— WORK REQUIRED —
Find "Instruction: Open the Gold" and "Click the License No 02-B324-193295 text" in the records below. Copy the lines holding them and every line between, exactly, and no others.

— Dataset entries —
--

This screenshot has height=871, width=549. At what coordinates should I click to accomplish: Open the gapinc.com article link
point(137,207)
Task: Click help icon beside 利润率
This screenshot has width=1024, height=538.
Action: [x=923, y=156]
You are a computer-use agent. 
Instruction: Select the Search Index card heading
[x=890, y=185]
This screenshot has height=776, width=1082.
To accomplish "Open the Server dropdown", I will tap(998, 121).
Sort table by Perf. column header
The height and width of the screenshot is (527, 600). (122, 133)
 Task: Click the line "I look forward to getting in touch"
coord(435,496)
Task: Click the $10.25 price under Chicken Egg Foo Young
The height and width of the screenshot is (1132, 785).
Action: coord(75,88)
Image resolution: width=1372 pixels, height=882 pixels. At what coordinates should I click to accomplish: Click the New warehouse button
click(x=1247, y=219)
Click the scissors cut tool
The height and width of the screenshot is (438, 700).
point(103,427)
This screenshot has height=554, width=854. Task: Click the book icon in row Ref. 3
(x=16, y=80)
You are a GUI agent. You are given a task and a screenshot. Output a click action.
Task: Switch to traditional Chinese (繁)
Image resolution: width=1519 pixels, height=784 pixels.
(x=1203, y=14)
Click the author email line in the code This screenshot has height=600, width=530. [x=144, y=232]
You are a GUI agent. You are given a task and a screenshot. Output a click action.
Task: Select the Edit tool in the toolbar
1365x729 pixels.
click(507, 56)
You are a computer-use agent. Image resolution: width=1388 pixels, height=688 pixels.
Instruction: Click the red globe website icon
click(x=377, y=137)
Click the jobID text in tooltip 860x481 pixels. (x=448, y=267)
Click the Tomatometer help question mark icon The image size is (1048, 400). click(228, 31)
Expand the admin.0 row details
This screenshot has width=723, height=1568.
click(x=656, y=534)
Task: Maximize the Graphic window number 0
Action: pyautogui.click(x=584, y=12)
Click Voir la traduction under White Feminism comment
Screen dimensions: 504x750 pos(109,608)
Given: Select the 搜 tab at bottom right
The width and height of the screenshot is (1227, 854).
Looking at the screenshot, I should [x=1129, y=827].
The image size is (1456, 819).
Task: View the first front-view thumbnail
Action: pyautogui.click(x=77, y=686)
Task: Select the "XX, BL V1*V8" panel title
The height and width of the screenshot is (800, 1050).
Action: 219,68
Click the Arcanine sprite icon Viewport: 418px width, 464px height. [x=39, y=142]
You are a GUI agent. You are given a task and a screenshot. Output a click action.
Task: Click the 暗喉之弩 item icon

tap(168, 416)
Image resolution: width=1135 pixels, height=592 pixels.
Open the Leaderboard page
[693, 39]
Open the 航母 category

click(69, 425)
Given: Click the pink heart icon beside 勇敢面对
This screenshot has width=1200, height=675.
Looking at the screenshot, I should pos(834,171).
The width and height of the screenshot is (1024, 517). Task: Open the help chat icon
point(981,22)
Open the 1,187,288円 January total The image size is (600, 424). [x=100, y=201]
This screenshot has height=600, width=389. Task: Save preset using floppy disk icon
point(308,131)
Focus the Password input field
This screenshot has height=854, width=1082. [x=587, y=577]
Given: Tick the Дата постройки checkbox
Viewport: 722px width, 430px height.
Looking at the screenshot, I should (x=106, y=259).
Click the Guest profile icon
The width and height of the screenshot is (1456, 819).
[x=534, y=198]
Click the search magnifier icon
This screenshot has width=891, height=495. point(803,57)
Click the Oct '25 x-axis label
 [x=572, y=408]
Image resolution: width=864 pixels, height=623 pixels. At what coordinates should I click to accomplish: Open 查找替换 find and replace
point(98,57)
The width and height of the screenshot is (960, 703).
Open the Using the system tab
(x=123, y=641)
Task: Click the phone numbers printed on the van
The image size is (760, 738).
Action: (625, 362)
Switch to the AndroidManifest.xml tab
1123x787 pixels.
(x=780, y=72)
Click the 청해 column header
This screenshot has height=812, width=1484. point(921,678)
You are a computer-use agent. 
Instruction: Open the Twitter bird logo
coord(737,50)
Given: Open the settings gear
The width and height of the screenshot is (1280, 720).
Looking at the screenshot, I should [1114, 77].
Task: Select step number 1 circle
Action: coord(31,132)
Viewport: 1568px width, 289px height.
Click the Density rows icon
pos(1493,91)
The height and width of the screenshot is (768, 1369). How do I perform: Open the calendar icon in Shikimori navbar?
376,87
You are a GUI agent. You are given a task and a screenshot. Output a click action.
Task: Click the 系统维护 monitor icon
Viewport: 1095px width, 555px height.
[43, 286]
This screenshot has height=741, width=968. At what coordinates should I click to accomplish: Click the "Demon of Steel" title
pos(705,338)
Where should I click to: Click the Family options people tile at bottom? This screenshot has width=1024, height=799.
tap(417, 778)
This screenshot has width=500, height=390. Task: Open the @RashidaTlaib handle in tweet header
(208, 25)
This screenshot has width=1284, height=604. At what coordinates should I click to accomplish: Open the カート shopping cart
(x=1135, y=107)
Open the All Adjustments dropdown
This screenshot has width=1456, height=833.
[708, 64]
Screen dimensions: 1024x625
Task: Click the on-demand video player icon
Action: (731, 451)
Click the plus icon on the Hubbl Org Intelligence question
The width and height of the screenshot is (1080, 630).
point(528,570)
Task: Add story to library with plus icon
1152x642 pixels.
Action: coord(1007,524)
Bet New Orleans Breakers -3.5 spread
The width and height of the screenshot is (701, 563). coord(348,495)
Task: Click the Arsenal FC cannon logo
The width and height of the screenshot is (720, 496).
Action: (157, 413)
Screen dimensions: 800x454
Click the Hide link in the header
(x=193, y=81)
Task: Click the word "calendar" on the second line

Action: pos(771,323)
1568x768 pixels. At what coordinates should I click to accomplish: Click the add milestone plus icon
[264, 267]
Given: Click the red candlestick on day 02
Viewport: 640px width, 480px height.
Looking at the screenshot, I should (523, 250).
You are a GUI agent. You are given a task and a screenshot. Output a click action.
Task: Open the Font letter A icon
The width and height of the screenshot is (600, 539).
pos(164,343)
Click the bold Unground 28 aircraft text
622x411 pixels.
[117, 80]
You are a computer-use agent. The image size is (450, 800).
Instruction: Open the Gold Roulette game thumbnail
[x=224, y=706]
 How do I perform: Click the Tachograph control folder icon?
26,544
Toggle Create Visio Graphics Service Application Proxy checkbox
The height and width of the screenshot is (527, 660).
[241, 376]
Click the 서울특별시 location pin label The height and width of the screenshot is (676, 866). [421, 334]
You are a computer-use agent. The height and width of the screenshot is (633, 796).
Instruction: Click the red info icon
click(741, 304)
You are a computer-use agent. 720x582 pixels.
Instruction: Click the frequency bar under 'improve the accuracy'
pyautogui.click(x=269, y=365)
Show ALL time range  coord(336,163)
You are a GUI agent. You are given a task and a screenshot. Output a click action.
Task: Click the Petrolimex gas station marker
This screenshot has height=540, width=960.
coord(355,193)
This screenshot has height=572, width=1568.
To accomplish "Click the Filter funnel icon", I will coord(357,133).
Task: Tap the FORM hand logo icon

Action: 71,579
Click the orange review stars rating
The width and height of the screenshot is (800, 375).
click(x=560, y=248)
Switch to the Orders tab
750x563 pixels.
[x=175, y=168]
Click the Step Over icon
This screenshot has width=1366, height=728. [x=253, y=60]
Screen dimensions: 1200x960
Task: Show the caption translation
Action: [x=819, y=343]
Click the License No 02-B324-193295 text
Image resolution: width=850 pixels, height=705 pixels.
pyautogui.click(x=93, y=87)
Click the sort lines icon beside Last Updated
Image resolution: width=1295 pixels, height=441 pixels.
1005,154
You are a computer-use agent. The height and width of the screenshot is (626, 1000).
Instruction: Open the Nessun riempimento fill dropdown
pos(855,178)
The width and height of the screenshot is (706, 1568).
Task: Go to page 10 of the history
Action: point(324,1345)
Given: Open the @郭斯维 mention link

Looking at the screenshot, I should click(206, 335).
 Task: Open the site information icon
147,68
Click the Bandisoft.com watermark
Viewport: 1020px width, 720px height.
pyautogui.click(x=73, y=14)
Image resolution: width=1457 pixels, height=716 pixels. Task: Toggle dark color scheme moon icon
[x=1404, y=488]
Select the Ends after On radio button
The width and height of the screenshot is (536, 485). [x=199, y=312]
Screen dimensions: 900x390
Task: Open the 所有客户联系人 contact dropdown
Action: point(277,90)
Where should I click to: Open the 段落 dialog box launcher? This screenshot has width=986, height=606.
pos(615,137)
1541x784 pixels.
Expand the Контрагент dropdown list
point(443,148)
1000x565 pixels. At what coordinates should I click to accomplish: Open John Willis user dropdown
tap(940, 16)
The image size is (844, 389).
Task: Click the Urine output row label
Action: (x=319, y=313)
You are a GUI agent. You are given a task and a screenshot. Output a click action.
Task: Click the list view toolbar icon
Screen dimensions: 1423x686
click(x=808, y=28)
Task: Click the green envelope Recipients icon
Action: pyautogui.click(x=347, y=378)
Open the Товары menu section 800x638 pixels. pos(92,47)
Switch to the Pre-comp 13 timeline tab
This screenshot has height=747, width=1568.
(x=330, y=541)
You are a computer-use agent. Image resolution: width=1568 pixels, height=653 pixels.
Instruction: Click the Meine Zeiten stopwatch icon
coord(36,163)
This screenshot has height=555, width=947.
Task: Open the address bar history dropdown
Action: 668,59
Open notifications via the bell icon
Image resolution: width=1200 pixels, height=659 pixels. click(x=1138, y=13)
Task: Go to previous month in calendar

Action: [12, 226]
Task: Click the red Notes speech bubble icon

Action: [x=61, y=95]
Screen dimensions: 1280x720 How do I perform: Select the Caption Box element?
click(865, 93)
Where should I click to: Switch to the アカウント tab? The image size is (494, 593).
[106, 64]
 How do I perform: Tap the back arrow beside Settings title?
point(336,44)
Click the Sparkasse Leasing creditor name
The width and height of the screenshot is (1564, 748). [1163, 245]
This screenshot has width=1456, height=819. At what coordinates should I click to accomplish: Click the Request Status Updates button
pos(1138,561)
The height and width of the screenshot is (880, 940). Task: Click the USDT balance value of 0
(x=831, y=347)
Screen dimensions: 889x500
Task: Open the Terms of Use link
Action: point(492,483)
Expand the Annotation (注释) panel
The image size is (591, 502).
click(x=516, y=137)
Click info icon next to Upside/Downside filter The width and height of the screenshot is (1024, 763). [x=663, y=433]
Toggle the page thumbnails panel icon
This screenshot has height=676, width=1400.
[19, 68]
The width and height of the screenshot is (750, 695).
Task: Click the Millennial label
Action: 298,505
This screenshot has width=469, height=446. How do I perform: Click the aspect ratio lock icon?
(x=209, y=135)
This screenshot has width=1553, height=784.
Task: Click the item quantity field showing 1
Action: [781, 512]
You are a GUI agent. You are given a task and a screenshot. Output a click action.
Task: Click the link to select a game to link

--

— OUTPUT OF THE EXERCISE —
Instruction: Open the Gold Roulette game thumbnail
[x=224, y=706]
 How do I perform: Click the Tachograph control folder icon?
26,544
Toggle Create Visio Graphics Service Application Proxy checkbox
The height and width of the screenshot is (527, 660).
[241, 376]
Click the 서울특별시 location pin label The height and width of the screenshot is (676, 866). [421, 334]
You are a computer-use agent. The height and width of the screenshot is (633, 796).
Instruction: Click the red info icon
click(741, 304)
You are a computer-use agent. 720x582 pixels.
Instruction: Click the frequency bar under 'improve the accuracy'
pyautogui.click(x=269, y=365)
Show ALL time range  coord(336,163)
You are a GUI agent. You are given a task and a screenshot. Output a click action.
Task: Click the Petrolimex gas station marker
This screenshot has height=540, width=960.
coord(355,193)
This screenshot has height=572, width=1568.
To accomplish "Click the Filter funnel icon", I will coord(357,133).
Task: Tap the FORM hand logo icon

Action: 71,579
Click the orange review stars rating
The width and height of the screenshot is (800, 375).
click(x=560, y=248)
Switch to the Orders tab
750x563 pixels.
[x=175, y=168]
Click the Step Over icon
This screenshot has width=1366, height=728. [x=253, y=60]
Screen dimensions: 1200x960
Task: Show the caption translation
Action: [x=819, y=343]
Click the License No 02-B324-193295 text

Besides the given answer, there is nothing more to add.